Para Florencia, participar de la Exposición Rural y haber ingresado el primer animal es un lazo directo con su padre: “es el recuerdo que yo tengo de lo que me dejó mi papá y poder continuar con eso me emociona mucho. Me genera mucho amor por tratar de continuar, aunque es una etapa difícil, porque la lana no tiene por ahí tanta prensa como un bovino, pero acá estamos, presentes, tratando de continuar a pesar de todo, que es lo más importante”, remarcó.

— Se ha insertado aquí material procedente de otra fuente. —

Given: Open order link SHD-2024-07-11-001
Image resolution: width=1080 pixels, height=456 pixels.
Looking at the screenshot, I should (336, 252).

Más allá de que sus hermanos también participan en los trabajos de la cabaña, son ella y su madre las que llevan los hilos del establecimiento, ya que los varones no viven en Argentina: “si estuviese acá, mi papá estaría muy orgulloso de que sus hijos y su esposa podamos continuar con esto. Sobre todo, siendo mujeres, porque mis hermanos viven en Paraguay, que cuesta mucho más”.
Asimismo, Gibson destacó las bondades de la raza Romney Marsh. “Es una raza que nosotros le decimos ‘la 4x4’ porque sirve tanto para lana como para carne. La madre es mellicera y se adapta muy bien a todo tipo de suelos. En nuestra zona hay partes bajas, por lo cual se adapta a zonas con agua. Además, es mansa y fácil de manejar”, resaltó Gibson en diálogo con el equipo de prensa de la Exposición Rural.
Además, resaltó la importancia de la Asociación Argentina de Criadores de Romney Marsh en el mantenimiento de la raza y finalizó: “si bien no somos tantos, es muy lindo pertenecer. Es un grupo de amigos de todas las edades. Mi hija ya conoce a todos los criadores. Somos de distintas localidades de Buenos Aires, Entre Ríos, Corrientes, Salta”.